• [What to work on]: Put every line of the data below into a numbered list, dropping any blank lines. Leave the pictures out of your list.

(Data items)
═══

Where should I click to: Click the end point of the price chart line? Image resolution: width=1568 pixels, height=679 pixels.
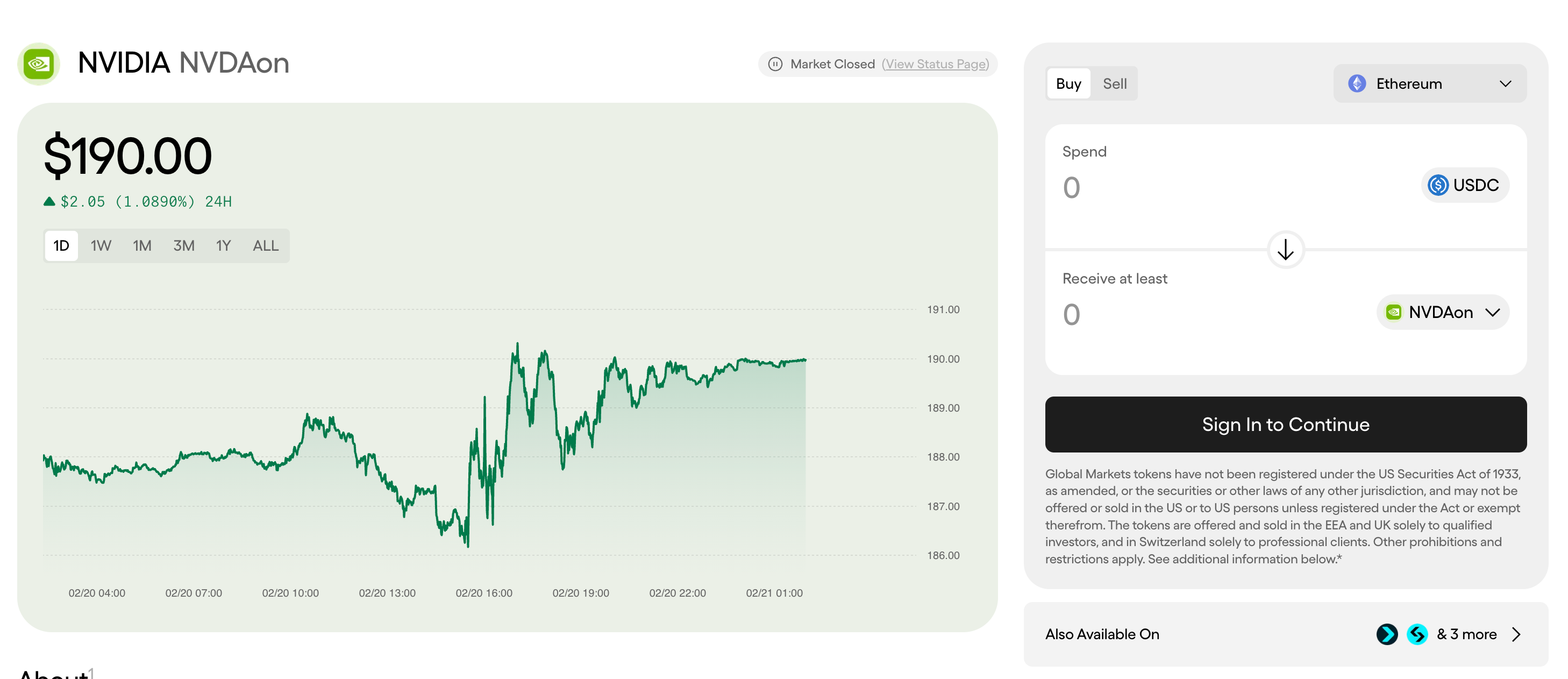pos(804,360)
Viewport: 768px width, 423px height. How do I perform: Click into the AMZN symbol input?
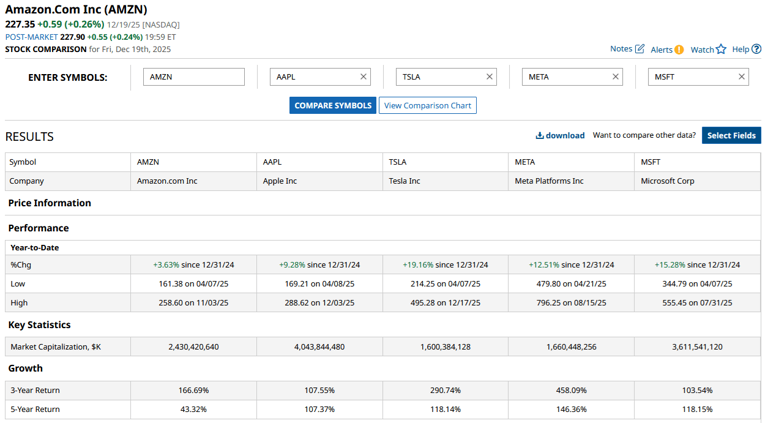coord(194,77)
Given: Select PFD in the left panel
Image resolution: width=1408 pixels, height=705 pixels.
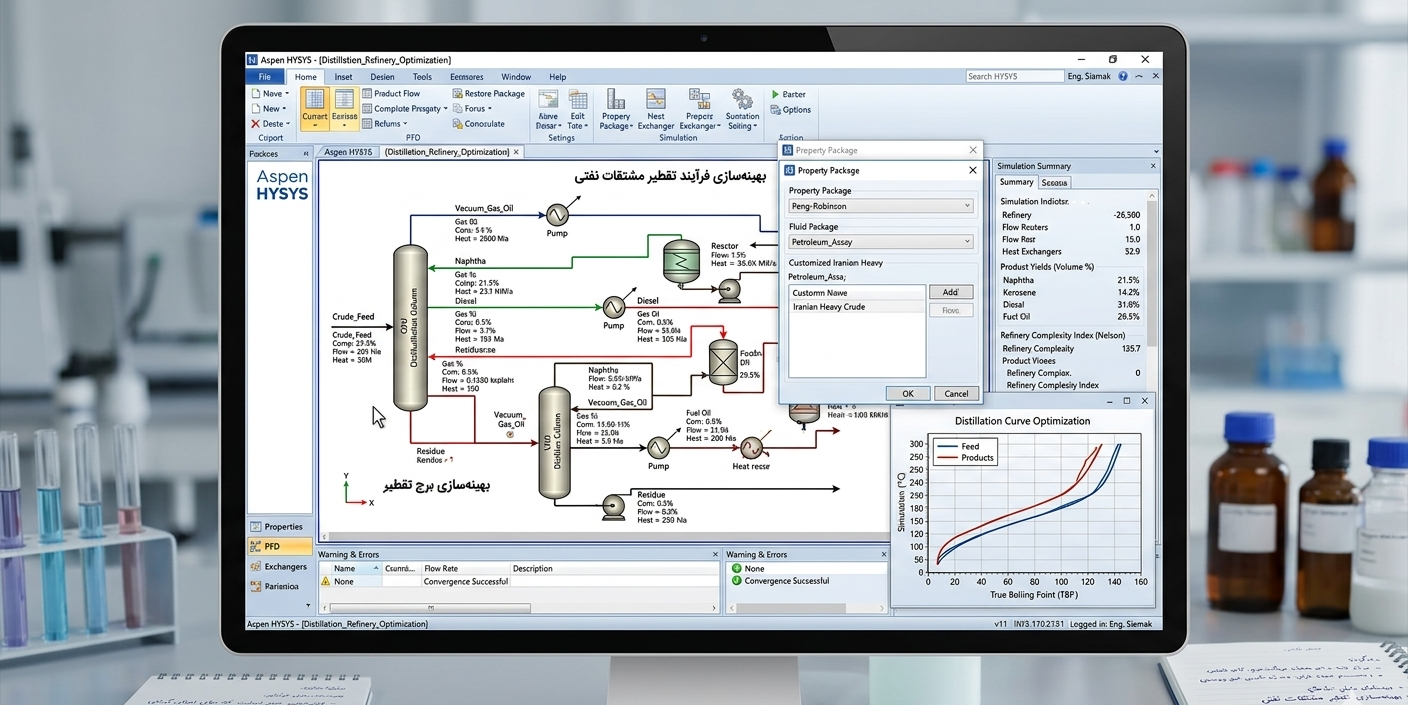Looking at the screenshot, I should (x=279, y=547).
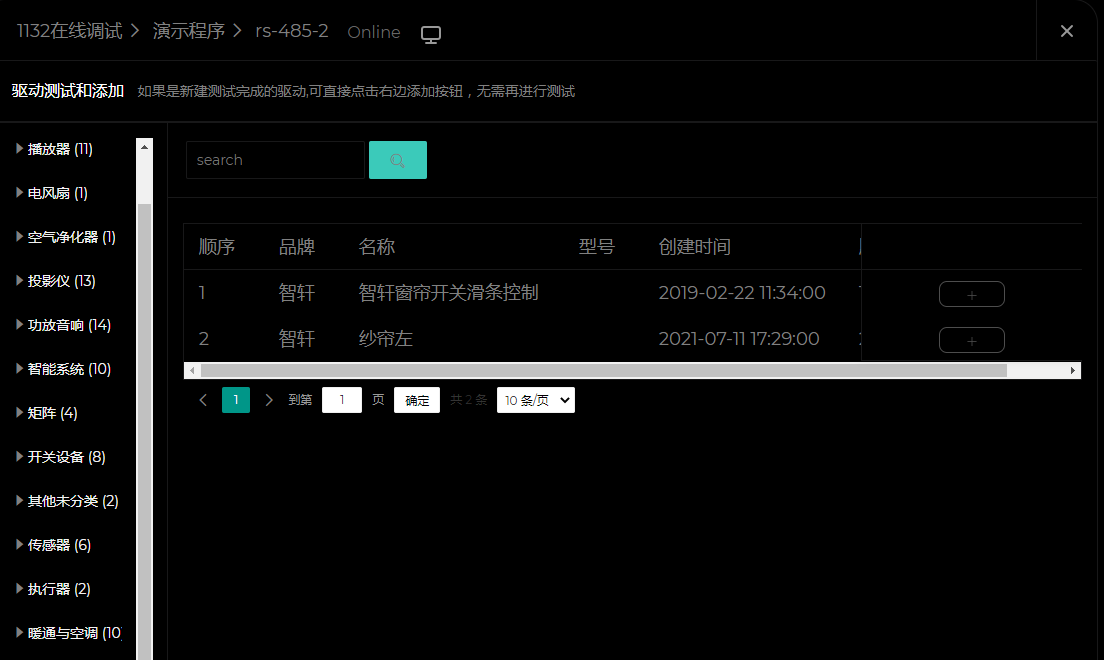Select the 开关设备 (8) tree item
Image resolution: width=1104 pixels, height=660 pixels.
(66, 457)
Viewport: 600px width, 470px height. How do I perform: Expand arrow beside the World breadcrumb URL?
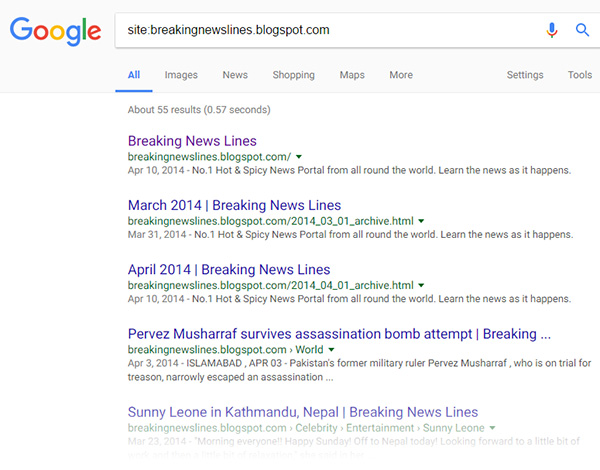pyautogui.click(x=334, y=350)
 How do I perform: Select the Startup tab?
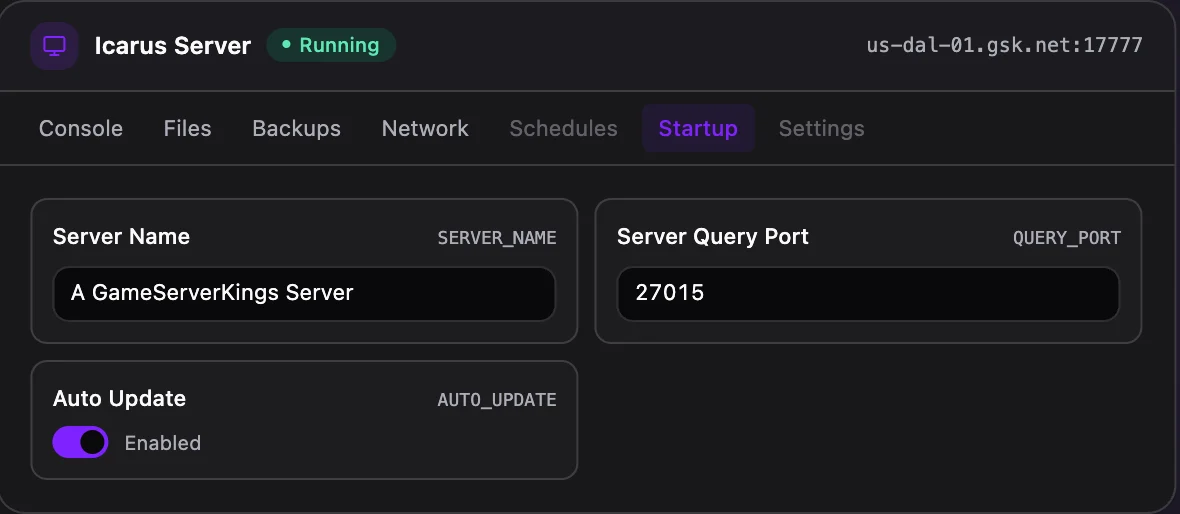[698, 129]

═══

• [Task output]:
1. Where should I click to: Click the end point of the price chart line? Image resolution: width=1568 pixels, height=679 pixels.
2. pos(804,360)
3. Viewport: 768px width, 423px height. How do I perform: Click into the AMZN symbol input?
4. coord(194,77)
5. Given: Select PFD in the left panel
6. Image resolution: width=1408 pixels, height=705 pixels.
7. Looking at the screenshot, I should (x=279, y=547).
8. Select the 开关设备 (8) tree item
9. Image resolution: width=1104 pixels, height=660 pixels.
10. (66, 457)
11. Viewport: 600px width, 470px height. How do I perform: Expand arrow beside the World breadcrumb URL?
12. pyautogui.click(x=334, y=350)
13.  How do I perform: Select the Startup tab?
14. [698, 129]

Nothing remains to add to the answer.